Items from a dataset:
● ● ● ● ● ● ●
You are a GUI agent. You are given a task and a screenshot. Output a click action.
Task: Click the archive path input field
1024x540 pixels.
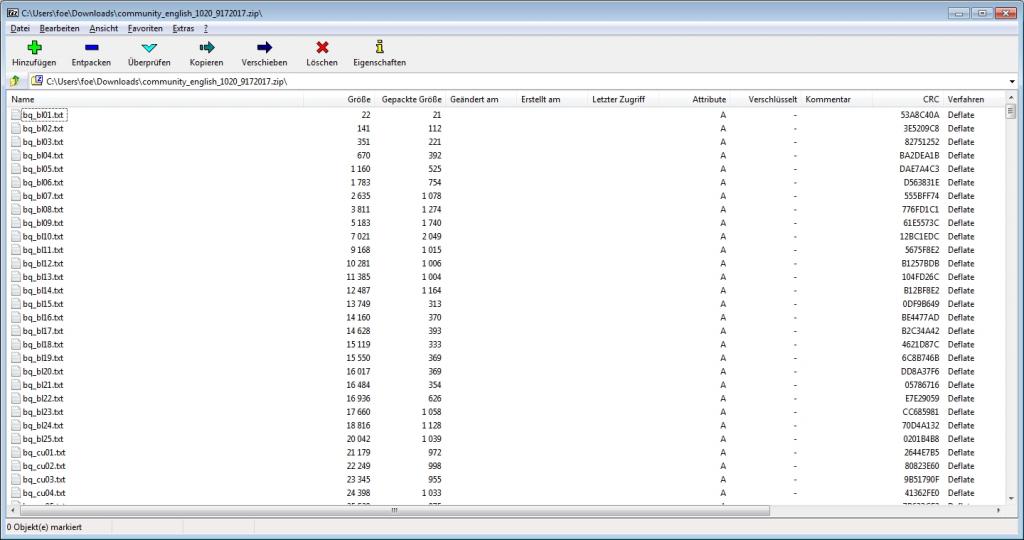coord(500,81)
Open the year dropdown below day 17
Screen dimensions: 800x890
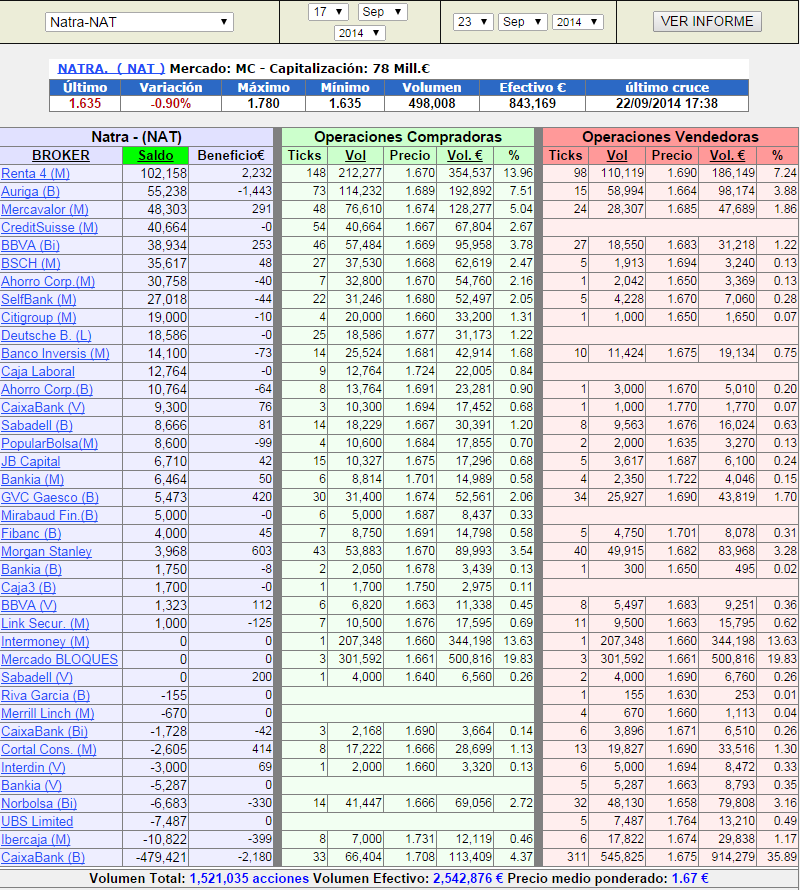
● ● ● ● ● ● ●
Task brief:
Here the records must be restated exactly, minus any images.

Task solution:
You are a GUI agent. You are given a task and a screenshot. Output a click action.
Task: Click the archive path input field
1024x540 pixels.
coord(500,81)
Open the year dropdown below day 17
Screen dimensions: 800x890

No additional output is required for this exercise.